Tree Energy Solutions (TES), società di energia che sviluppa progetti di e-metano (e-NG), è il nuovo membro della coalizione SEA-LNG. Come annunciato da TES in un comunicato stampa, SEA-LNG conta ora circa 40 organizzazioni che coprono l'intera catena del valore del metano, inclusi produttori di biometano ed e-metano.
e-NG, soluzione sostenibile per la decarbonizzazione marittima
L’obiettivo di TES, dichiarato nel comunicato, è produrre 1 milione di tonnellate di e-NG entro il 2030. Oggi ha diversi progetti di e-metano a livello globale, alcuni dei quali in collaborazione con membri SEA-LNG, tra cui TotalEnergies e Osaka Gas per il loro progetto in Nord America. A livello globale, TES collabora con partner strategici nei rispettivi ambiti, come OQAE e CPC Finlandia. I progetti TES sfruttano l'elettricità rinnovabile per produrre idrogeno verde, che viene poi combinato con CO2 riciclato (proveniente da fonti biogeniche) per formare e-metano.
L'e-metano emerge come soluzione per raggiungere le ambizioni climatiche dell'IMO al 2050, garantendo emissioni nette zero su base ciclo di vita.

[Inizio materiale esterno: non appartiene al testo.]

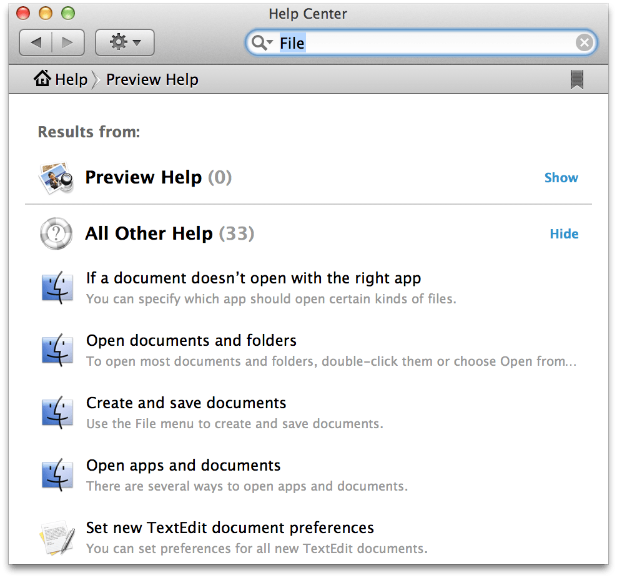Image resolution: width=617 pixels, height=578 pixels.
Task: Click Finder icon beside Create and save documents
Action: (x=57, y=413)
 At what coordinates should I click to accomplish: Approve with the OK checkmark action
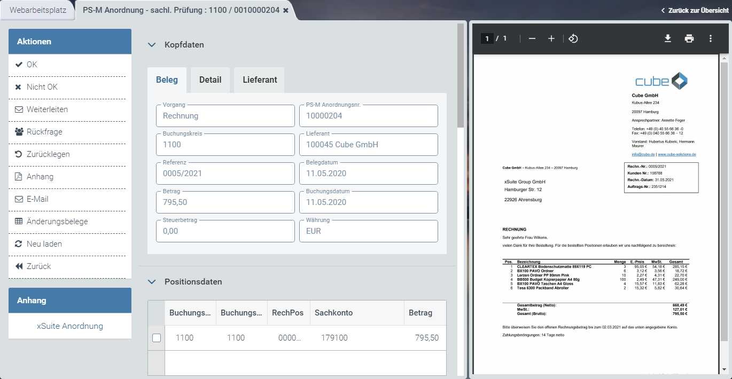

Centrale nelle trattative sul Net-Zero Framework (aprile 2026) con decisione finale a ottobre 2026, può sfruttare l’infrastruttura GNL esistente, rendendolo un investimento sostenibile. Progetti sono in sviluppo in Europa, Americhe, Australia e Asia, con circa 150 kt/anno in FEED e 1 mtpa in fase di pre-fattibilità/fattibilità.
Le parole dei rappresentanti
"L'e-metano è uno strumento vitale per la decarbonizzazione del settore del trasporto marittimo. È un combustibile collaudato, climaticamente neutro, identico al gas naturale a livello molecolare. Riutilizza infrastrutture esistenti e può essere implementato immediatamente nelle reti e gasdotti esistenti. Entrare a far parte di SEA-LNG ci offre l'opportunità di lavorare insieme a pionieri affini lungo tutta la catena del valore per rendere l'e-metano disponibile come carburante marino", ha commentato Marco Alverà, CEO e co-fondatore di TES.

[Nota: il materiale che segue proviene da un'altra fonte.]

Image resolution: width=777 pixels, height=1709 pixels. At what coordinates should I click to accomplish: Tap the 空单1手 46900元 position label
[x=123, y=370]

"L'e-metano non solo è in grado di generare un'eccessiva conformità marittima FuelEU, ma è anche idoneo all'effetto moltiplicatore del combustibile rinnovabile di origine non biologica (RFNBO) previsto dal regolamento", ha dichiarato Steve Esau, COO di SEA-LNG.
TES ha recentemente annunciato di avanzare nei piani di sviluppo insieme a OX2 e Södra per un impianto progettato per produrre 1,2 TWh di e-metano all'anno catturando CO2 biogenica dalla cartiera di Södra a Värö e combinandola con idrogeno prodotto in loco utilizzando elettricità rinnovabile.